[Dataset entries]
▼▼▼

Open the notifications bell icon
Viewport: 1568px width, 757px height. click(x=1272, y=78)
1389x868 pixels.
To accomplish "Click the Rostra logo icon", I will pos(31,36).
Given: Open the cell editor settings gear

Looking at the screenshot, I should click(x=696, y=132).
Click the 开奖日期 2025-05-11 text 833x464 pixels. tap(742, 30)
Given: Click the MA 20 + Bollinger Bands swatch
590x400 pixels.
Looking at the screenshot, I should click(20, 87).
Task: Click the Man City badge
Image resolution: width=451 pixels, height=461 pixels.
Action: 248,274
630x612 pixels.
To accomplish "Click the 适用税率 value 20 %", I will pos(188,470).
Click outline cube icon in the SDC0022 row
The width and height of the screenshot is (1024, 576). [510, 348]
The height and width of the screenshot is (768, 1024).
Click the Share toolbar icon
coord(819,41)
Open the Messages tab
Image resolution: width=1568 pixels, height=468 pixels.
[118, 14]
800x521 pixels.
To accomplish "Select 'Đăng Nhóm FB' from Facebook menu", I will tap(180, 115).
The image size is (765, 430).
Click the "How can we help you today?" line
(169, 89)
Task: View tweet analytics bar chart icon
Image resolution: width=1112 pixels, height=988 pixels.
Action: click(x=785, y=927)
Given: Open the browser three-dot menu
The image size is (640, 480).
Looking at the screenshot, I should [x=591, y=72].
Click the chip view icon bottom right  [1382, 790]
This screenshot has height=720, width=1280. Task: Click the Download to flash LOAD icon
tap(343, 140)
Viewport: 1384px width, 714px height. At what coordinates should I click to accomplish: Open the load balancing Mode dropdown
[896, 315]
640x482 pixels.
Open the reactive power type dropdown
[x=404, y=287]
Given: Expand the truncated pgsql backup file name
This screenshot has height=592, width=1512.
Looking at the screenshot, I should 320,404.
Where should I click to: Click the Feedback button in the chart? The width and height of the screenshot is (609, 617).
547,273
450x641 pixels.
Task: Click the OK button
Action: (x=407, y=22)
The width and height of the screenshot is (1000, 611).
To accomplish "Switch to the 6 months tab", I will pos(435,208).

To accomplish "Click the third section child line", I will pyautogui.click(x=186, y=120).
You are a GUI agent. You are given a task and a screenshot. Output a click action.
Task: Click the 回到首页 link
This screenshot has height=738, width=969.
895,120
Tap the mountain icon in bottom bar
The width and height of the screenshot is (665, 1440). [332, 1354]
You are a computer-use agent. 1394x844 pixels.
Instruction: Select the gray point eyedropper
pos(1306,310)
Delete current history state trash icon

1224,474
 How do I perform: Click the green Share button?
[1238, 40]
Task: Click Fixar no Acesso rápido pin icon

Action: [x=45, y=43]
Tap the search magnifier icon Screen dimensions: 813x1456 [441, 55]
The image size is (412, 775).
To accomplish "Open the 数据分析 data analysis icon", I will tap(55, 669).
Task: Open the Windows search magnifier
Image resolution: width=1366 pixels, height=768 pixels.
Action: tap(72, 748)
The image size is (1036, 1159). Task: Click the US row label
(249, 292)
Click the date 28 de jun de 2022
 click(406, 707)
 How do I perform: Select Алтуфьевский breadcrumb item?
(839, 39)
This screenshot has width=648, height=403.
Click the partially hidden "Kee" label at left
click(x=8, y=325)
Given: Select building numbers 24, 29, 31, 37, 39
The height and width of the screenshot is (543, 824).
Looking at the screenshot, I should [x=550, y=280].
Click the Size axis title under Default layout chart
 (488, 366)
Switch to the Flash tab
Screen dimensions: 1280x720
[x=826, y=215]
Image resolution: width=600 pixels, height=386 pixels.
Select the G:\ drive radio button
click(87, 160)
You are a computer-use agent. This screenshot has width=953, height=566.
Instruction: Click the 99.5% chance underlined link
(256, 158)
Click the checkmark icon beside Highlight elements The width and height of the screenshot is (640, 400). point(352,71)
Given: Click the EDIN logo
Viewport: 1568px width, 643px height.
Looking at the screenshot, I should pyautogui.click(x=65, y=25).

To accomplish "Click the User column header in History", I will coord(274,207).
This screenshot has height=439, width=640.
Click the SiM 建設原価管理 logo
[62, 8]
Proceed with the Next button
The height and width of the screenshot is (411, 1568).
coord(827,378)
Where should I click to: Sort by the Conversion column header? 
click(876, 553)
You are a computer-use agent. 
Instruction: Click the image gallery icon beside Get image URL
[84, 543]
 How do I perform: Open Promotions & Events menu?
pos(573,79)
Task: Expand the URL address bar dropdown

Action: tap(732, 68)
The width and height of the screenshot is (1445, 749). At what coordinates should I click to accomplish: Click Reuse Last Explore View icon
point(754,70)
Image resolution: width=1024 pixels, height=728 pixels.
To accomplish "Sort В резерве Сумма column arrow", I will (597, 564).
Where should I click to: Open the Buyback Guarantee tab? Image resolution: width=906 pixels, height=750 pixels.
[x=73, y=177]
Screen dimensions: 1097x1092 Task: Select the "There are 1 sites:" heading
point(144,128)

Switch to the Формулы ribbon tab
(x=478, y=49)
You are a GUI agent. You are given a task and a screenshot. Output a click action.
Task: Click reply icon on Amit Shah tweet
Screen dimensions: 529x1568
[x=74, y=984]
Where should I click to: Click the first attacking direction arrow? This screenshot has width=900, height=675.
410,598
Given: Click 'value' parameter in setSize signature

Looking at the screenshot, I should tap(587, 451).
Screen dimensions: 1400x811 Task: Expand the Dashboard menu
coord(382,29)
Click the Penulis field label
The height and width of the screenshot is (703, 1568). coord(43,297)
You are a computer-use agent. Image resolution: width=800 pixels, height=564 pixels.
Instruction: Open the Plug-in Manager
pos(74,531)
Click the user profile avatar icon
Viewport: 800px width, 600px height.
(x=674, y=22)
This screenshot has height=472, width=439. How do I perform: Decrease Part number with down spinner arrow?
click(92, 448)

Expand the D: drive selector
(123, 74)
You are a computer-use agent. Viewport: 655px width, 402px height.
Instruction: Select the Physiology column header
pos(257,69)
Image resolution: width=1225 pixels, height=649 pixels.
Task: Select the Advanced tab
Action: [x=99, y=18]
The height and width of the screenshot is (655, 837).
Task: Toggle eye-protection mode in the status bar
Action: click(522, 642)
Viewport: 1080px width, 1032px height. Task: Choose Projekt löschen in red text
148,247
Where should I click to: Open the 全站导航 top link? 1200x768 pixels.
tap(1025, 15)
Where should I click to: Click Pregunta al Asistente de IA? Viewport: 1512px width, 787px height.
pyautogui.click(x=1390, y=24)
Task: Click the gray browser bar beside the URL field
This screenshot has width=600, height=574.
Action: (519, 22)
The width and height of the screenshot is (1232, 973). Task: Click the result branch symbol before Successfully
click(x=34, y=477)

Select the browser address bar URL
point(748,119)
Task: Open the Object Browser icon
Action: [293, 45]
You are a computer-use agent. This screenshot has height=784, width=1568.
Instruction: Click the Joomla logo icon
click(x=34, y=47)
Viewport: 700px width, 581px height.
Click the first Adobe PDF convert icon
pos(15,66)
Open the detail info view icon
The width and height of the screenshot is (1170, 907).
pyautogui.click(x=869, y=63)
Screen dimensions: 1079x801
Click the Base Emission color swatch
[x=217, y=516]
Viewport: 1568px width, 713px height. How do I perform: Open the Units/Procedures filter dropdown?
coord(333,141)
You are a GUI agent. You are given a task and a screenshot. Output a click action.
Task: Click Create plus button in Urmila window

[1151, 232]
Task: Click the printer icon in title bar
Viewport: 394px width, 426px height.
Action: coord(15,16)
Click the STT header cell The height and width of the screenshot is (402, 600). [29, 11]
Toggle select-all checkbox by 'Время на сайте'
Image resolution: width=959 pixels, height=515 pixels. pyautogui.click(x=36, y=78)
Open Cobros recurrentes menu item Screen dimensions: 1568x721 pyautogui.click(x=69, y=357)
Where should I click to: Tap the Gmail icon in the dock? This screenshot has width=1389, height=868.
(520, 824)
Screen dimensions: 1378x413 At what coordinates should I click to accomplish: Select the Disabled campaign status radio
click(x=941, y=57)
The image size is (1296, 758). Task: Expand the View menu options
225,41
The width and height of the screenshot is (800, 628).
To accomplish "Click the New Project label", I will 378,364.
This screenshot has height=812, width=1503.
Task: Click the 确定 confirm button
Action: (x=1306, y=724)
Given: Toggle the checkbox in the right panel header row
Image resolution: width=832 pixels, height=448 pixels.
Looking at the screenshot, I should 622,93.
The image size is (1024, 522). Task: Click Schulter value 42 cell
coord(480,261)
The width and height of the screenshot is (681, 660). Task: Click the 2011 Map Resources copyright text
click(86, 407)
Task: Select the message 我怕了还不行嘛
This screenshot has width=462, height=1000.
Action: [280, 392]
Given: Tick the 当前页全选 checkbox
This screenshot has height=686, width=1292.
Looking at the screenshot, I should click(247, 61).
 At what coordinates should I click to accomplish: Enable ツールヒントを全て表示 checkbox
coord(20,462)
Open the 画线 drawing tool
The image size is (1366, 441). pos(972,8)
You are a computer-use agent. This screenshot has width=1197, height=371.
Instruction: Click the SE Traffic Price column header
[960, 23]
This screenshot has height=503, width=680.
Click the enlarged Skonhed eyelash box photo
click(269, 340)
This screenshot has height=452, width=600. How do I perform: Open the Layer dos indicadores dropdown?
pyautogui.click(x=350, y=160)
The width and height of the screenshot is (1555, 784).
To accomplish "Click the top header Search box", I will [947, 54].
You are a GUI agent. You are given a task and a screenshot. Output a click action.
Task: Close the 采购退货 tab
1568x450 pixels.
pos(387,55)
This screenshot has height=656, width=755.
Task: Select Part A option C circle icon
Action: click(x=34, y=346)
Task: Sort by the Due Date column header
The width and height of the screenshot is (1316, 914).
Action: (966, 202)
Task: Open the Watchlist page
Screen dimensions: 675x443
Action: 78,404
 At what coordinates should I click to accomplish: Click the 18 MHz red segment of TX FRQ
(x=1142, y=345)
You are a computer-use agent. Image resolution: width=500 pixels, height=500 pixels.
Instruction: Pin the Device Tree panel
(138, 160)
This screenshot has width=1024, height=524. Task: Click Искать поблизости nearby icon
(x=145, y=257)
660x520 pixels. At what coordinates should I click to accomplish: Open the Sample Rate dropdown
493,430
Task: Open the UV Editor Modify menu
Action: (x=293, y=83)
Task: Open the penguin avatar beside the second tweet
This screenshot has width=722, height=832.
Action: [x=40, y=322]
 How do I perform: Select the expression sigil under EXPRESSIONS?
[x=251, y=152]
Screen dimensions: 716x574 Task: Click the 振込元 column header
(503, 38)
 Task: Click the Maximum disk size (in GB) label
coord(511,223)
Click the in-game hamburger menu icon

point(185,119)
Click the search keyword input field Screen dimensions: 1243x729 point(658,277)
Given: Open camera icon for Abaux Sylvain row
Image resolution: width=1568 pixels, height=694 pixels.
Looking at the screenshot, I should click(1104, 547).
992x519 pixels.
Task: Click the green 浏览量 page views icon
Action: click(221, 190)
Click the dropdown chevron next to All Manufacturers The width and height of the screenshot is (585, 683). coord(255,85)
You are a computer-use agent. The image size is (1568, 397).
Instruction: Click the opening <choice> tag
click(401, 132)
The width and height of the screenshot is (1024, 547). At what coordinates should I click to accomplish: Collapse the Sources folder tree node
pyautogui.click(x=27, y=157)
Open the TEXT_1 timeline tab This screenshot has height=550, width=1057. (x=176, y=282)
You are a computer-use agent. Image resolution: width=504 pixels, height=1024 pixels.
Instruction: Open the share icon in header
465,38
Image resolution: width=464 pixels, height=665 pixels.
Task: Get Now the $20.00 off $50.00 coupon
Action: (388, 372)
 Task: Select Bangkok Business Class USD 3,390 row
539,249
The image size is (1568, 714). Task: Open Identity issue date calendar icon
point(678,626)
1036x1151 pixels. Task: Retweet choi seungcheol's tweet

▲▲▲

What is being asked:
Transcribe the records above from the line holding "Viewport: 1568px width, 643px height." down to the line holding "You are a computer-use agent. Image resolution: width=800", inclusive, without adding anything.

Task answer:
Viewport: 1568px width, 643px height.
Looking at the screenshot, I should pyautogui.click(x=65, y=25).

To accomplish "Click the User column header in History", I will coord(274,207).
This screenshot has height=439, width=640.
Click the SiM 建設原価管理 logo
[62, 8]
Proceed with the Next button
The height and width of the screenshot is (411, 1568).
coord(827,378)
Where should I click to: Sort by the Conversion column header? 
click(876, 553)
You are a computer-use agent. 
Instruction: Click the image gallery icon beside Get image URL
[84, 543]
 How do I perform: Open Promotions & Events menu?
pos(573,79)
Task: Expand the URL address bar dropdown

Action: tap(732, 68)
The width and height of the screenshot is (1445, 749). At what coordinates should I click to accomplish: Click Reuse Last Explore View icon
point(754,70)
Image resolution: width=1024 pixels, height=728 pixels.
To accomplish "Sort В резерве Сумма column arrow", I will (597, 564).
Where should I click to: Open the Buyback Guarantee tab? Image resolution: width=906 pixels, height=750 pixels.
[x=73, y=177]
Screen dimensions: 1097x1092 Task: Select the "There are 1 sites:" heading
point(144,128)

Switch to the Формулы ribbon tab
(x=478, y=49)
You are a GUI agent. You are given a task and a screenshot. Output a click action.
Task: Click reply icon on Amit Shah tweet
Screen dimensions: 529x1568
[x=74, y=984]
Where should I click to: Click the first attacking direction arrow? This screenshot has width=900, height=675.
410,598
Given: Click 'value' parameter in setSize signature

Looking at the screenshot, I should tap(587, 451).
Screen dimensions: 1400x811 Task: Expand the Dashboard menu
coord(382,29)
Click the Penulis field label
The height and width of the screenshot is (703, 1568). coord(43,297)
You are a computer-use agent. Image resolution: width=800 pixels, height=564 pixels.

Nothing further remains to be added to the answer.